A 35 year old married man called Mr D was brought to hospital by ambulance. His colleagues at the bank where he works as a financial advisor had found him slumped over his desk. He had drunk a whole bottle of vodka. He had vomited profusely and was nearly unconscious.

On examination by the medical registrar, he was found to be mildly jaundiced with palmar erythema and clubbing of the finger nails. Abdominal examination revealed hepatomegaly.

Significant results of physical investigations:

  • WCC - 6.2 ( 4.0-11.0 x 109/l)
  • MCV - 108 ( 76-96 fl)
  • GGT - 140 ( 11-51 IU/l)
  • AST - 211 (5-35)
  • ALT - 97 (5-35 IU/l)

He was admitted to a medical ward and seen the next day by the duty psychiatrist who noticed Mr D was shaking all over and perspiring. He kept wringing his hands and seemed very anxious.

At interview, he gave a history of heavy drinking for the past 8 months since his manager set new targets for the department. The drinking had caused many arguments with his wife which had culminated in her leaving with their 2 children to stay with her parents.

The psychiatrist inquired about other symptoms and learnt that Mr D felt he had lost control of his drinking and felt unable to stop. He spent as much time as possible drinking to cope with stress and always had a drink first thing in the morning to give him a lift before going to work.

Explain the underlying clinical phenomena.


He is an alcoholic


  1. Detox them; get them clean, and deal with DTs
  2. Group Therapy; Get them to join AA
  3. Drug Therapy; put them on antabuse, which makes them feel terrible if they drink

Common Questions

Describe the features of a dependence syndrome (including alcohol)

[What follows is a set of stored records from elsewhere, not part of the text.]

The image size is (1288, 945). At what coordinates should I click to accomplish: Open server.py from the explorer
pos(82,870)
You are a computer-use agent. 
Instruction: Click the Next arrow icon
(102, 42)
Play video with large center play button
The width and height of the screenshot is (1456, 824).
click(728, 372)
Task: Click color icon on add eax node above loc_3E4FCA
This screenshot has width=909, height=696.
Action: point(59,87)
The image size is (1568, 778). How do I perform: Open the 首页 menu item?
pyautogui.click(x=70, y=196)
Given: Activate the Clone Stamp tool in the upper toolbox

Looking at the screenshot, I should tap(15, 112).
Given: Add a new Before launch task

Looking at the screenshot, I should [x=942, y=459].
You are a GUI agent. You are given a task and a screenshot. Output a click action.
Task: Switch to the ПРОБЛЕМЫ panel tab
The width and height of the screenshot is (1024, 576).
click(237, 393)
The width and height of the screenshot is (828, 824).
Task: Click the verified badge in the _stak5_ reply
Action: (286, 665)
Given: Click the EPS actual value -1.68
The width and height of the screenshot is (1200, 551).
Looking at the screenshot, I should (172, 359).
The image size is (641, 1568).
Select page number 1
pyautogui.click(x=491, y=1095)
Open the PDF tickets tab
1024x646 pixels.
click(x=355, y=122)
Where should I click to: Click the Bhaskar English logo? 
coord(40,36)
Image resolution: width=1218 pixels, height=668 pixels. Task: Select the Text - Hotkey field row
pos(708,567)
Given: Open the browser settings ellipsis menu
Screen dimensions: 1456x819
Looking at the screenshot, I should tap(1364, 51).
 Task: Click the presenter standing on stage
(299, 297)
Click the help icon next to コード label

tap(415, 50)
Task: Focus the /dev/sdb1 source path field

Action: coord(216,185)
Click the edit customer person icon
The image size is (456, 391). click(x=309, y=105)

Using stamp collecting as an example:

  1. Primacy: The hunt for stamps begins to take priority over other activities. It becomes a compulsion.
  2. Narrowing of Repertoire: The addict begins to stick to one staple, such a second class, or whisky.
  3. Tolerance develops: so it takes more stamps to satisfy.
  4. Rapid Reinstatement after Abstinence: After just a few day clean, the addict heads back down to the Post Office...
  5. Withdrawal symptoms: such as anxiety and tremor develop after a short period without a a quick "first class" hit, and are only reduced by buying more stamps.

Know the commonly abused substances and understand their effects

  • Opiates: Heroin, Methadone, Codeine, Morphine and Opium. Main effect is euphoria. Apparently, its rather good.
  • Stimulants: Cocaine, Crack, Ecstasy, Amphetamine. Hyperactivity, euphoria, aggression.
  • Hallucinogens: LSD, Magic Mushrooms. Marked perceptual disturbances, crazy ideas.
  • Weed: "Woah! Gets you stoned man..."

Know how to take an alcohol history

  • How much do you drink?
  • What do you drink?
  • Who do you drink with?
  • Are you worried/has anyone ever commented about your drinking?
  • Do you have a problem if you try to stop drinking?
  • Do you need an eye opener in the morning?
  • If you have one drink, do you have to keep drinking?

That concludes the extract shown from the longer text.